If the market decling 40% and a $75 Million dollar settlement won’t stop Edward Jones, what will Cowboy93?
The law of diminishing returns.
So you see the growth of the financial services industry slowing over the coming years?
I dont know about that, but I think that growing a firm with 10,000 brokers is alot different than growing one with 1000. With larger scale managment becomes more challenging. The flat IR growth of the last couple years would probably look diff if Jones was smaller. This will get more challenging as the firm gets bigger. Also, with size comes more attention, both good and bad. I think we've seen a little of that lately too. I dont think keepin up the past rate of growth is impossible, but it will certainly be more challenging. Time will tell if the firm and it's management are up to it.
Ex,
You’d be suprised how strong Edward Jones management team is. And they realize that the managing partners of the past have had to much power and responsibility. This is changing as Jim is taking over.
You are correct it will be more difficult to grow the firm as fast as it has grown in the past. No doubt. Jones is the only non independent to grow over the past five years however. Once CA is done (may be awhile) and future partnerships come out this will help immensely. I believe there will be a partnership this year. I know you non Jones people are rooting against it. Sorta like when the Yankees are in the World Series and if you are not a Yankee fan, rooting against them. It’s just fun to root against the Yankees. They are certainly a dynasty. This is why folks like to root against Edward Jones as well. Damon a Yankee, that must have pissed some people off!
BPD
[quote=unsunghero]
BPD,
Are you still trying to figure out Cowboys math on you Jones terminal. Here's a hint: Use your Putnam sliding calculator(shows 10k growing at diff rates over diff lengths of time), that's a better tool than most of the tech your firm provides.
Noggin,
Captain Obvious? Here's a question with a less than obvious answer: Why are you still at Jones?
[/quote]
Because I don't have 40M AUM yet.
[quote=SonnyClips]You know comparing Jones to the Yankees just cries out for a rebuke. Besides guess who is second only to the Yankees winning the pennant... thats right the Cardinals. Lets say all these haters are like Cubs fans and we're the Cardinals.
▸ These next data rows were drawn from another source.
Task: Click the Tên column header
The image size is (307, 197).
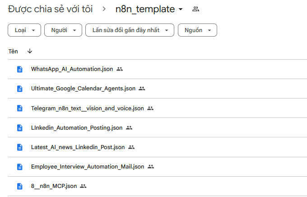Action: (x=13, y=52)
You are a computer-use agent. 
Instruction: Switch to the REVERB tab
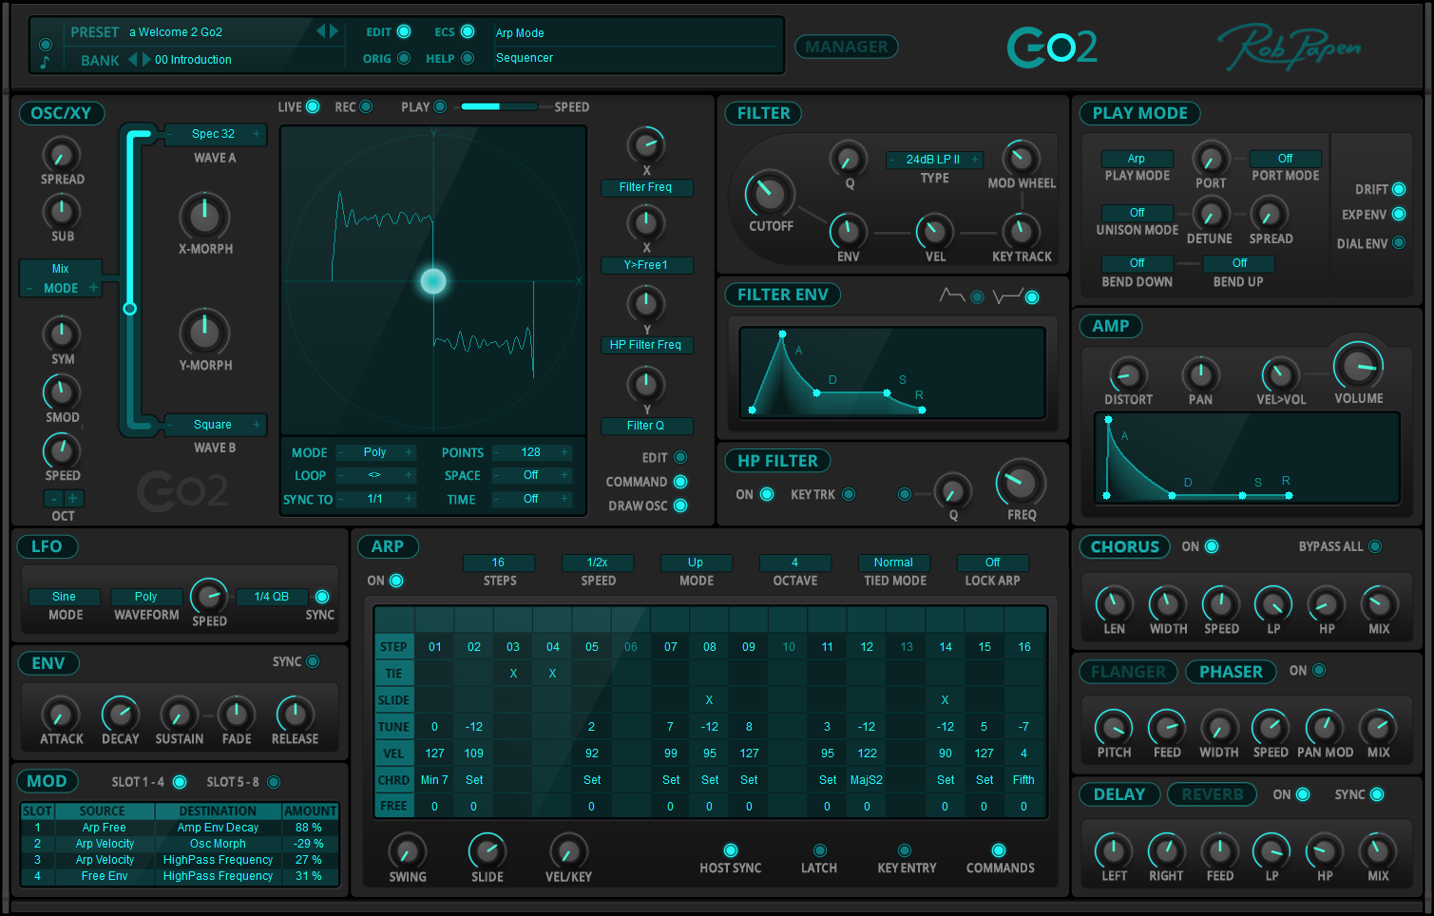pos(1212,794)
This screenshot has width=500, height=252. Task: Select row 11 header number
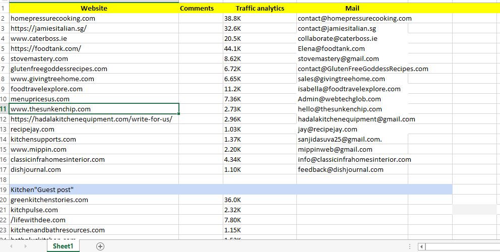pyautogui.click(x=4, y=109)
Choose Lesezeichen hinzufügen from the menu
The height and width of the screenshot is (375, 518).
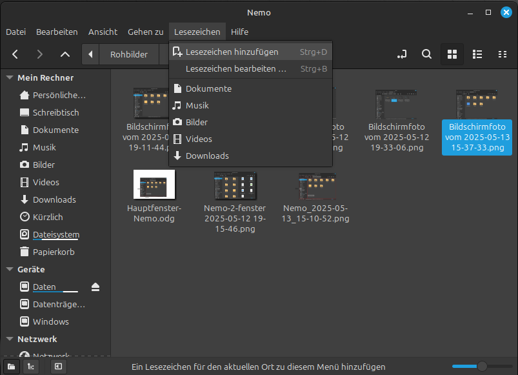click(x=232, y=52)
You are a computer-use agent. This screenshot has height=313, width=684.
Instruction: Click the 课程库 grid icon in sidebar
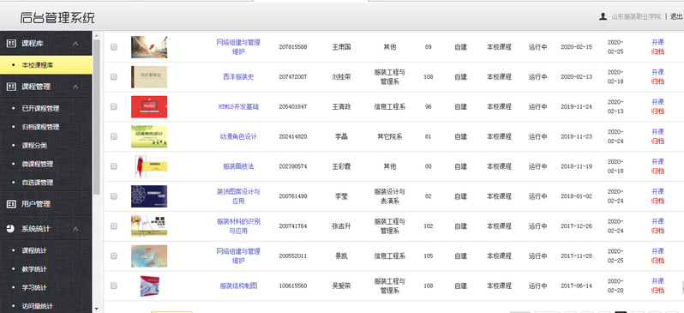pyautogui.click(x=11, y=43)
Fcuk the Yankees... and all those bandwagon riding idiots who where those goddam Red Sox hats... not the team just assholes who ran right out and bought one after they finally won a World Series.[/quote]
comparing Jones to ANY team of MAJOR LEAGUE professionals deserves a rebuke if you ask me....
They're more like the P.R. Winter League teams......fellas who might move up to 'the bigs" one day...
[quote=noggin][quote=unsunghero]
Noggin,
Captain Obvious? Here's a question with a less than obvious answer: Why are you still at Jones?
[/quote]
Because I don't have 40M AUM yet.
[/quote]
I'll give you credit for using your "noggin" on that one. Those who take their time and build their business as they plan their exit are in a much better position to succeed when they make the move. Take extra good care of your A-list clients and spend at least six months planning your exit if/when you decide to make the move...
...and in the meantime, stay away fom that Kool-Aid!!!